Urinary Retention Treatment

Urinary Retention is treated in four primary ways:

  • Bladder drainage, in which a patient’s urine is drained through catheterization. Typically, the catheter is threaded through the urethra. In cases of urethral obstruction, the catheter is placed directly into the bladder through an incision in the lower abdomen.

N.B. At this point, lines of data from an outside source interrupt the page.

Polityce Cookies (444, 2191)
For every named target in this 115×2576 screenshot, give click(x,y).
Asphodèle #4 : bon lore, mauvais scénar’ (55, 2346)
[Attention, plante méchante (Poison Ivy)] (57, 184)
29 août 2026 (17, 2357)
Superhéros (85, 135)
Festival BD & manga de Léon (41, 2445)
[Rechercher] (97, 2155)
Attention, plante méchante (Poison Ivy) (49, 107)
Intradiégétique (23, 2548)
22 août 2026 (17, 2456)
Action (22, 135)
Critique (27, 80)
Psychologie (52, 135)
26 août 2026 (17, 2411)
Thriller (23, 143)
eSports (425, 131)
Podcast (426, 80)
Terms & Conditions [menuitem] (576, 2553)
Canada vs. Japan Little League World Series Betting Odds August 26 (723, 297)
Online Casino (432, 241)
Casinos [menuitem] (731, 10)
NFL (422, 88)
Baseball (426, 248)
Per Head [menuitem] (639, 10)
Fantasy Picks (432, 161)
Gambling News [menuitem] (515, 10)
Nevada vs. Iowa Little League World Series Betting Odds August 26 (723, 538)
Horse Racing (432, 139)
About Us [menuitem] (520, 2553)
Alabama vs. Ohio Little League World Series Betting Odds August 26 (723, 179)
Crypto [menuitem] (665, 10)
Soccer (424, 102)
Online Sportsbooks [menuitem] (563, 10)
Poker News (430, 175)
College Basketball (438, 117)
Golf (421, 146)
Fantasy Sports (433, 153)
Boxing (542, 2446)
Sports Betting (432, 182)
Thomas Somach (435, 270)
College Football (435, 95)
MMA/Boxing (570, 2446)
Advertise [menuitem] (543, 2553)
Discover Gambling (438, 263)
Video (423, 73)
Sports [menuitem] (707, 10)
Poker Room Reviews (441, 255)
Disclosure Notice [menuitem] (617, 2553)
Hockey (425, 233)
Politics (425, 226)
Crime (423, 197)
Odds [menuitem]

  • Urethral dilation, to increase the diameter of the urethra so that urine may flow faster and more freely from the bladder. The dilation is accomplished by inserting tubes or inflating small balloons attached to catheters inside the urethra. The placement of urethral stents may also aid in the opening and widening of the urethra.
  • Medications, to shrink the prostate in men (dutasteride or finasteride) or to relax the bladder (alfuzosin, doxazosin, silodosin, tadalafil, tamsulosin, or terazosin).
  • Surgery, to remove or repair obstructions to the urethra, including prostate surgery to remove or reduce an enlarged prostate gland; internal urethrotomy, to open a blockage or widen a stricture in the urethra; cystocele or rectocele surgery to correct pelvic prolapse in women; or the removal of tumors or cancerous tissue.